24 May 2012
Plenary 4: Human and Robotic Exploration: A Scientific Perspective
The 4th Plenary Session of the Global Space Exploration Conference addressed the importance of continued exploration of the Moon, Mars, and space, how these exploration missions will answer important questions about human existence, how our solar system was formed, and what our future exploration prospects may be. All of the panelists expressed the belief that international cooperation through robust national, private, and entrepreneurial space programs will be essential to these efforts. They were also in agreement that the international scientific community can provide a clear and credible vision for a global planetary exploration science roadmap, and that many groups have already invested significant time and resources to this very task.
• Julie Robinson, ISS Program Scientist, NASA, spoke about discoveries that exploration can bring us, breaking them down into three categories: Pure discoveries, discoveries that can only be made in space; discoveries made solely for Earth’s benefit; and discoveries made through space exploration.
• Stephen Mackwell, Director, Lunar and Planetary Institute, discussed the continuing importance of the Moon to space exploration initiatives and research, and how international interest in exploration of the Moon has blossomed in recent years, spurring seven separate robotic exploration missions to the Lunar surface. According to Mackwell, the important uses for the Moon are the ability to conduct pure radio-telescopic explorations of the solar system, free of the radio interference on Earth, and using the moon as the ultimate test-bed for robotic equipment, before it is sent deeper into the solar system. Mackwell stated that current robotic exploration of the Moon will give way to continued human exploration, and perhaps settlement, of the Lunar surface.

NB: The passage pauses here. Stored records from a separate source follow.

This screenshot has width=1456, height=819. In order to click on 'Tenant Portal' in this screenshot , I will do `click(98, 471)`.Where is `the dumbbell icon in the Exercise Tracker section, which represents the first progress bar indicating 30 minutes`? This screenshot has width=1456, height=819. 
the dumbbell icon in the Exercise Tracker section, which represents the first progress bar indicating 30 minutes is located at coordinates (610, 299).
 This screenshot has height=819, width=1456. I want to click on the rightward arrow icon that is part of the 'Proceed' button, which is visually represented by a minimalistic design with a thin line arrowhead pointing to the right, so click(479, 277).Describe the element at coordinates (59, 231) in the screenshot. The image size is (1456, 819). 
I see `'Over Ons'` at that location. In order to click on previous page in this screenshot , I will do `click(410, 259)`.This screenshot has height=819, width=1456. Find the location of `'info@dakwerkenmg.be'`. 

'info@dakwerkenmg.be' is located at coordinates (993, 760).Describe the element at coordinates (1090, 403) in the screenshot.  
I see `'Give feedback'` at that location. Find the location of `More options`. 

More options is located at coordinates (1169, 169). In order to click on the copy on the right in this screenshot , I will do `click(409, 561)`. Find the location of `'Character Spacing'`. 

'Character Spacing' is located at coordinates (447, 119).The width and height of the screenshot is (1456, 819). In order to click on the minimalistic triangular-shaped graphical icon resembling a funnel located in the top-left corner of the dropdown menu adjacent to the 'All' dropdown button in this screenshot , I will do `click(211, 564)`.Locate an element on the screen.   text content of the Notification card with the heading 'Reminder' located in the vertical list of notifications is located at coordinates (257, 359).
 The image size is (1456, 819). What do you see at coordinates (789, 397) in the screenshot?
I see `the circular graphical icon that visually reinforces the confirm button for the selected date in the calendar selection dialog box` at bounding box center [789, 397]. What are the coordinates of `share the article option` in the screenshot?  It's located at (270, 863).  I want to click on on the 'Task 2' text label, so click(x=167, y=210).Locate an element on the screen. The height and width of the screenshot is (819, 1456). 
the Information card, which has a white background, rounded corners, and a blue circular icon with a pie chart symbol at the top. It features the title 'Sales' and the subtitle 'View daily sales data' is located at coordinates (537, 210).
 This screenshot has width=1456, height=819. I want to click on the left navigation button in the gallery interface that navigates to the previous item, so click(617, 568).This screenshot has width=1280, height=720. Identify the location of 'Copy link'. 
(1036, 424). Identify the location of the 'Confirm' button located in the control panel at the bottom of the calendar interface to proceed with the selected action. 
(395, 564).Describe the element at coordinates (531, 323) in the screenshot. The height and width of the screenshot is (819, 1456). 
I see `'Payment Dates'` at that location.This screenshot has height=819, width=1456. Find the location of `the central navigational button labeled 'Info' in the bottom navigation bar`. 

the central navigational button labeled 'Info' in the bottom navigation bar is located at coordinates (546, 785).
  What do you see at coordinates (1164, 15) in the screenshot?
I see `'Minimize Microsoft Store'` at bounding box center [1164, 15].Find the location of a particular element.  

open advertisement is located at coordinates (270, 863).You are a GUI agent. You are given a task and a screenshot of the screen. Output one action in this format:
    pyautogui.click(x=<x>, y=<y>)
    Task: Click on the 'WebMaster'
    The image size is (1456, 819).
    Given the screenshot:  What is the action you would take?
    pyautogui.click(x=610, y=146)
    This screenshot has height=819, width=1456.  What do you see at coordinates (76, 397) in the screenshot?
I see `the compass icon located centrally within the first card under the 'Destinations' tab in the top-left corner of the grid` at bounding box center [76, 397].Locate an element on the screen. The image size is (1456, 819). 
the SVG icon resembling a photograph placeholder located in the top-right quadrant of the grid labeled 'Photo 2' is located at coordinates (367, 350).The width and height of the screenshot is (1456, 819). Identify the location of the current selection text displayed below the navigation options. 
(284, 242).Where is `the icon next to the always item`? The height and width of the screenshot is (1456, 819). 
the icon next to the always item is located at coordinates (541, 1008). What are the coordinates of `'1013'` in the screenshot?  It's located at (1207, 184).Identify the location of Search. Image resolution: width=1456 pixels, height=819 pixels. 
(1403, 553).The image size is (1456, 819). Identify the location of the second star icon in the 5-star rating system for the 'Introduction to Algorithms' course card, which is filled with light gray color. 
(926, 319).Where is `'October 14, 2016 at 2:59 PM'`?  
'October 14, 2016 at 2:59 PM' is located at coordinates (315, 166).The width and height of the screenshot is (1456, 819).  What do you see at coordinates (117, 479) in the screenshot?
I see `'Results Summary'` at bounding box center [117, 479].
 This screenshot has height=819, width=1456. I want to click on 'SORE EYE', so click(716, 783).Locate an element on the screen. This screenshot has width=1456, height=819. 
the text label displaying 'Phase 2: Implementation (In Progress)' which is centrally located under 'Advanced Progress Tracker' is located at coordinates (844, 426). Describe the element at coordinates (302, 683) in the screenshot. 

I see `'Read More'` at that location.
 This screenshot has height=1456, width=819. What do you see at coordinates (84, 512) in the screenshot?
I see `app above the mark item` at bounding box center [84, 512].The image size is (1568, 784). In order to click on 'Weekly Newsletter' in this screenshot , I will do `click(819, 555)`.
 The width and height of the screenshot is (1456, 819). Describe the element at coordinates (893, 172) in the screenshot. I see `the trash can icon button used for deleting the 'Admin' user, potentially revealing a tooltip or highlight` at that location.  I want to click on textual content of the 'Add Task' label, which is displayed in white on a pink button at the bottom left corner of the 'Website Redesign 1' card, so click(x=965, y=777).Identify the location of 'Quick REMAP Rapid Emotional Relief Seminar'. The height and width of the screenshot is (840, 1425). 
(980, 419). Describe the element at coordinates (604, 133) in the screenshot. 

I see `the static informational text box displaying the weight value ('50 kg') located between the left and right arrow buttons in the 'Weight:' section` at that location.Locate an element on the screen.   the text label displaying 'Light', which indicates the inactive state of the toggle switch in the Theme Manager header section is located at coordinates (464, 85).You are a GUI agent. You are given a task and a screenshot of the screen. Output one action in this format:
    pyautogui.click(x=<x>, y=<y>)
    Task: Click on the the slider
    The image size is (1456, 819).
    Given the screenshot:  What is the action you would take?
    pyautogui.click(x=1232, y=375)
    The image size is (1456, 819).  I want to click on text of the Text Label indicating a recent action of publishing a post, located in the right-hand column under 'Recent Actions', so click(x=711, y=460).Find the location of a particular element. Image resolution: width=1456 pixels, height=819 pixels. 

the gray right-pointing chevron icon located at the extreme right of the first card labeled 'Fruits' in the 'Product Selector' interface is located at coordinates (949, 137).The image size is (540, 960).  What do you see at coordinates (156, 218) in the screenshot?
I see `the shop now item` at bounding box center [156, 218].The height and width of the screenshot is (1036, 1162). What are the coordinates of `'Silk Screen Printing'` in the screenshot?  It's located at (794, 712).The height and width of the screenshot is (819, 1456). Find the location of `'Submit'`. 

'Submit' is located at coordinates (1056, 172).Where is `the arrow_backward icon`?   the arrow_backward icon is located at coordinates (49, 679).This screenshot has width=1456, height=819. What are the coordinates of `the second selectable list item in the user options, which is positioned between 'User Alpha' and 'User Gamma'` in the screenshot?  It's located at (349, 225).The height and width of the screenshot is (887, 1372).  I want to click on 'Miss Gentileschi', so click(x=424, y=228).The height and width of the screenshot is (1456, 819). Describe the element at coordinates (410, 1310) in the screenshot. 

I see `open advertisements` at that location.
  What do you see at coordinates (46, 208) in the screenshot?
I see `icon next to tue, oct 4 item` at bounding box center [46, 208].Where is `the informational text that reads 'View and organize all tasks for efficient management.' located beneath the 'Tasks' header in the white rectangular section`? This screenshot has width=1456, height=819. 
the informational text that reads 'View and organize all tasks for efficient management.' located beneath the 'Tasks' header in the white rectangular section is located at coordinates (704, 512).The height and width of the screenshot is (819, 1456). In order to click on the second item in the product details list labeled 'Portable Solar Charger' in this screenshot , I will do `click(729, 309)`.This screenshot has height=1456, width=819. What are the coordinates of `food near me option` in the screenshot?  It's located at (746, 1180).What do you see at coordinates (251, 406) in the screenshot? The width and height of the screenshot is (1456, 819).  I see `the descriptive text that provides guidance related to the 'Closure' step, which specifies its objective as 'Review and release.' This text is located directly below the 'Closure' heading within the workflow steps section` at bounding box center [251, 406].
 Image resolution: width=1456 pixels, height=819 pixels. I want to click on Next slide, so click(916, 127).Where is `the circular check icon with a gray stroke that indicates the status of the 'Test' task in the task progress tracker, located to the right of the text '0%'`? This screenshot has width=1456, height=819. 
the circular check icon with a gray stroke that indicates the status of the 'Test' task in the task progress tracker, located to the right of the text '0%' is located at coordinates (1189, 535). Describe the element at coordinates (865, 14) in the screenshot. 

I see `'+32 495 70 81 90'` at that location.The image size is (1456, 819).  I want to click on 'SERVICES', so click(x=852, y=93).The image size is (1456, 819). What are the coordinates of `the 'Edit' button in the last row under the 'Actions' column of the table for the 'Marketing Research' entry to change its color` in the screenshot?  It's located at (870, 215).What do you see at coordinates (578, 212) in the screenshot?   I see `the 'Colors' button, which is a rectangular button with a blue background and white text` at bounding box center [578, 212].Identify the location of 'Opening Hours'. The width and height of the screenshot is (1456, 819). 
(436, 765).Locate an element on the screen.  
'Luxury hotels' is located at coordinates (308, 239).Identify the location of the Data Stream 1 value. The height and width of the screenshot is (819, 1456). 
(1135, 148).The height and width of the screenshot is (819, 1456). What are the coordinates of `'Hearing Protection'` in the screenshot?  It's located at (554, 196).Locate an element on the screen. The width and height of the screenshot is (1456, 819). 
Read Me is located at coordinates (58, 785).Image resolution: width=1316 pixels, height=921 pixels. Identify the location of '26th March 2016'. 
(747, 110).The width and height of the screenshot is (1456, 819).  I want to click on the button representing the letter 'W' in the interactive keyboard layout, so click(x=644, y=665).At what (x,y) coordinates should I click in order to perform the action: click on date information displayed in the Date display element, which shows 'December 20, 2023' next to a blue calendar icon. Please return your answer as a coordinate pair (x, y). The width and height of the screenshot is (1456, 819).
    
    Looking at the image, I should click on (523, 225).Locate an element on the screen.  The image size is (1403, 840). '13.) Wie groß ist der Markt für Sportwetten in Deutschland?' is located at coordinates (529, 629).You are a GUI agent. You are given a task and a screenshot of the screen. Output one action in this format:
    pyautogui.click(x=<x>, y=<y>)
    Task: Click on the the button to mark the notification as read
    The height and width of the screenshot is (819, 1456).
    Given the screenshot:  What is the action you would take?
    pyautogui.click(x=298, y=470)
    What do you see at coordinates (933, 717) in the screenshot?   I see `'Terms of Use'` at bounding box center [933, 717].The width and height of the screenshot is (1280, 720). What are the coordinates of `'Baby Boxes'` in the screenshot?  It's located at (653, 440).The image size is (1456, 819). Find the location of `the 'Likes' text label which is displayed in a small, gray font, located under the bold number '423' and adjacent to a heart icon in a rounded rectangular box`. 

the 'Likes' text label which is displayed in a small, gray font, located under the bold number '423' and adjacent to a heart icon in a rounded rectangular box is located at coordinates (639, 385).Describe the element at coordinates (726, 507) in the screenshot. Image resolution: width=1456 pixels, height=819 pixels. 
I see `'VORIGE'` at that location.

• Junichiro Kawaguchi, Senior Fellow, JAXA, stressed the importance of exploring near earth objects before the Moon, stating the Moon is old and we have been there, we should press on and make new discoveries. He provided a comprehensive review of past and present efforts to visit comet, asteroids and other small, near earth objects. Kawaguchi also advocated for the establishment of deep-space ports and way stations, which would serve crews traveling out to further exploration destinations in the universe, by storing food, supplies, and fuel for them to utilize along their journeys.
• Chris McKay, Senior Space Scientist, NASA, discussed the ongoing search for life in the Universe, but was swift to point that the life we are looking for is not the life we are familiar with, but rather is some form of other biological life quite different than ours. He discussed the importance of focusing this search on Mars, Europa, Enceladus and Titan, as all of those bodies show signs of the chemical composition, water and climate necessary for life.
The plenary was moderated by Pascale Ehrenfreud, Space Policy Institute, George Washington University, United States.